The quadrupole coupling parameters (κ and η—see Eq. 3) of 14N nuclei can be highly informative as to the type of nitrogen interacting with the electron spin (Fig. 8b). The prominent set of cross peaks at [3.1, 4.3] MHz present in both samples could be simulated well with hyperfine and quadrupole parameters that are typical of backbone amide 14N (Fig. 8a, see also Additional file 6, Table S1), as revealed by comparison with the 14N quadrupole parameters of known protein-bound SQs (Fig. 8b). Given that contributions from the Fe-S clusters (specifically N1b, see ref. [38]) are minimal relative to the contributions from the g ~ 2 signal (shown by measurements conducted off-resonance from the g ~ 2 SQ signal, see Additional file 7, Figure S6 and Additional file 8, Figure S7), these 14N modulations must originate from a SQ radical. It is tempting to attribute the cross peaks to complex I SQ (given that complex II is inhibited in both samples), but their generic spectroscopic signature necessitates caution and a definitive assignment cannot be made.
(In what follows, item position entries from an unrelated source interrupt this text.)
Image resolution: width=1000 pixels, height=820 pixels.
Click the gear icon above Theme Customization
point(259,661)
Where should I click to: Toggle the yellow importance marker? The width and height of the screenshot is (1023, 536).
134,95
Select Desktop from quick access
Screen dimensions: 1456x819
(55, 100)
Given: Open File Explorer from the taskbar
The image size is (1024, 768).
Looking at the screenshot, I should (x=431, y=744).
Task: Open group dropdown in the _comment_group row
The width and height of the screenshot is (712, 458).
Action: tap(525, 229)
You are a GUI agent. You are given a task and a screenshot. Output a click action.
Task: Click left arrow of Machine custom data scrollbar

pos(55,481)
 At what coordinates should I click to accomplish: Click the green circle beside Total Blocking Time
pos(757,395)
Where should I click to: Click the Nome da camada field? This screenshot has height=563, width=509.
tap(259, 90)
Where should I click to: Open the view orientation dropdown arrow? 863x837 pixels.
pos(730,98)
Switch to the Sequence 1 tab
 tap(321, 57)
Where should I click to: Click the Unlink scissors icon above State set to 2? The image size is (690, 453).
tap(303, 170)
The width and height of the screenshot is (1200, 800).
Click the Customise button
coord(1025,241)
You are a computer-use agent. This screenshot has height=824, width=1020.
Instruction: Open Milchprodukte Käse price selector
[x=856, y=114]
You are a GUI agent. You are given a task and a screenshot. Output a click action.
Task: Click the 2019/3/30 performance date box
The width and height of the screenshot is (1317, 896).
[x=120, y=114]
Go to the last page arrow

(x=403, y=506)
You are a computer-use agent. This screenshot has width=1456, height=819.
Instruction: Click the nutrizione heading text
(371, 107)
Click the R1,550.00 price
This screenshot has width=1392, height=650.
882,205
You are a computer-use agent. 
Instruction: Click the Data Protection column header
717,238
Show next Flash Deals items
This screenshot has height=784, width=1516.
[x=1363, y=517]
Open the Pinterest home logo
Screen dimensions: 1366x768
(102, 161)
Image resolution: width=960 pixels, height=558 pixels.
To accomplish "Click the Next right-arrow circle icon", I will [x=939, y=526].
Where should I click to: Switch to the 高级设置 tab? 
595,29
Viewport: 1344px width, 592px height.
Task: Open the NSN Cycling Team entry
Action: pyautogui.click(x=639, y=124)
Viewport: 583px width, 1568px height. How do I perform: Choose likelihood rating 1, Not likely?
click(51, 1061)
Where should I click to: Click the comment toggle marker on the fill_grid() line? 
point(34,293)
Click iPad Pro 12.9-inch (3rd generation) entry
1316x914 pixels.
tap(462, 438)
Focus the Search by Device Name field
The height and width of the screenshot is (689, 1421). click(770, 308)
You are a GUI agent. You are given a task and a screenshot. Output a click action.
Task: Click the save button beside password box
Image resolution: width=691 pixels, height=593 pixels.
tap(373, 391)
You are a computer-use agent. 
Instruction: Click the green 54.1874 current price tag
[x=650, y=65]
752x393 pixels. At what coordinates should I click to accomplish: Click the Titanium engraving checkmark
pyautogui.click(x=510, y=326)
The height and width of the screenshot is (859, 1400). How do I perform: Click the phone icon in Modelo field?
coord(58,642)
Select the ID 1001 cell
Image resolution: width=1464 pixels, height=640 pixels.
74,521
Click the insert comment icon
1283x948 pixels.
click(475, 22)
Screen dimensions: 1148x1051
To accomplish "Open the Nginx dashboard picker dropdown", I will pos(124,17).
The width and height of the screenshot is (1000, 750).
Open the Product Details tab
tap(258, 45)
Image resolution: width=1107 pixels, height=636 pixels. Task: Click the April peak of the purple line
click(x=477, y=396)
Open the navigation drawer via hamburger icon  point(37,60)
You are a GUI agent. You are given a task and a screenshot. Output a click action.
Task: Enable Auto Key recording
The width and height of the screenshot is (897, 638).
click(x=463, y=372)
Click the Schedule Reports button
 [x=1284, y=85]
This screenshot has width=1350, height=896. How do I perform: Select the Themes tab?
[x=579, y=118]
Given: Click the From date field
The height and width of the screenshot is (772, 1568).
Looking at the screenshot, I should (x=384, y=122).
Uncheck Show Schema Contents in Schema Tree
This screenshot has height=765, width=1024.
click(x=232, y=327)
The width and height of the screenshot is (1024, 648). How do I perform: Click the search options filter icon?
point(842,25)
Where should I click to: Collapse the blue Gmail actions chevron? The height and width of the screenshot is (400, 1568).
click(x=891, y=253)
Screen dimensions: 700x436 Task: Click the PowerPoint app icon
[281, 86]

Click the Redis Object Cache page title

The AOX-SMPs used here have enabled us, for the first time, to investigate the effects of respiratory chain inhibitors on SQ species formed downstream of complex I, while sustaining complex I turnover with its native ubiquinone substrate. Many previous studies into complex I SQs have refrained from using inhibitors due to emphasis on the requirement for sustained turnover [8, 30, 39]. However, SQs can be stabilised by complexes I, II [35, 40, 41] and III [36, 42, 43], as well as by many other candidate off-pathway enzymes, so inhibitors have a crucial part to play in dissecting their origins. Inhibitors have been combined with NADH:Q1 turnover, but Q1 and other soluble ubiquinone analogues are known to react at the complex I flavin site through SQ intermediates in potentially misleading side reactions [18]. Our chimeric respiratory chain supports sustained complex I turnover while avoiding these side reactions. Furthermore, the membrane particles used here show substantial proton-pumping capacity (without ‘induced coupling’ by oligomycin or other poorly characterised treatments) as demonstrated by ACMA fluorescence and Δp measurements, and the AOX-SMP system has recently been verified as a physiologically relevant model for oxidative phosphorylation, with substantial rates of ATP synthesis and confirmed proton-pumping stoichiometries [24].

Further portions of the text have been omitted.